# Silver Fern Query



## irfansohab (Apr 29, 2013)

Hello Folks,

Opinions needed !
I tried to apply for silver fern visa last night, submitted the application, a new page asked to 'pay now', clicked the button with the aforementioned label, but the next page was continuously unavailable, tried to do it again but 'unavailable'. I am sure my internet connection was working good, all the other websites were on the go, even the NZ immigration web.
Should i complain to Immigration NZ about this or just keep silent to accept it as a matter of luck?

Kind Regards


----------



## dungrani (Sep 7, 2012)

Hi irfan,

I have tried several times in first 7 mins after visa application acceptance time starts. I have faced similar issues on click of Submit button and that is because of millions of hit on the webpage at a same time and we can't complain about it. However I have made payment successfully.

So Its matter of luck!

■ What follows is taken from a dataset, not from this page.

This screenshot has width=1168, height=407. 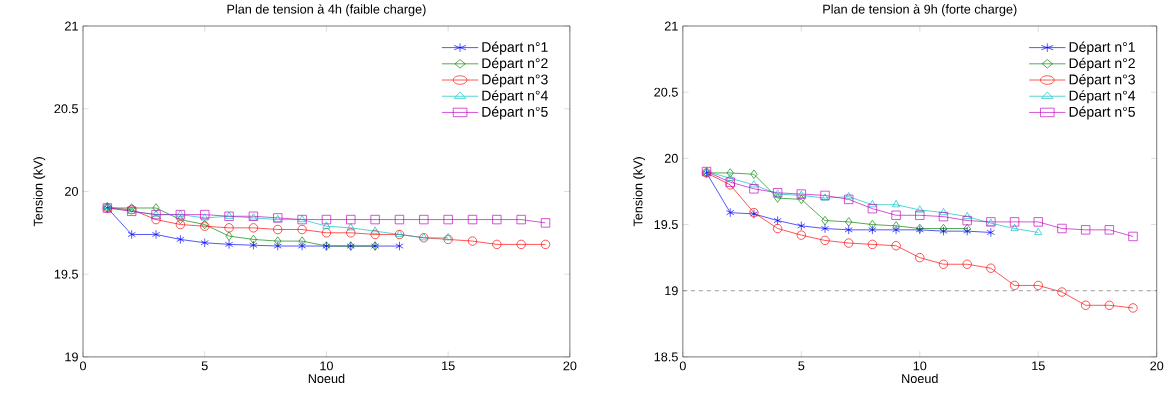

Hopefully next time you go through this.




irfansohab said:


> Hello Folks,
> 
> Opinions needed !
> I tried to apply for silver fern visa last night, submitted the application, a new page asked to 'pay now', clicked the button with the aforementioned label, but the next page was continuously unavailable, tried to do it again but 'unavailable'. I am sure my internet connection was working good, all the other websites were on the go, even the NZ immigration web.
> ...


----------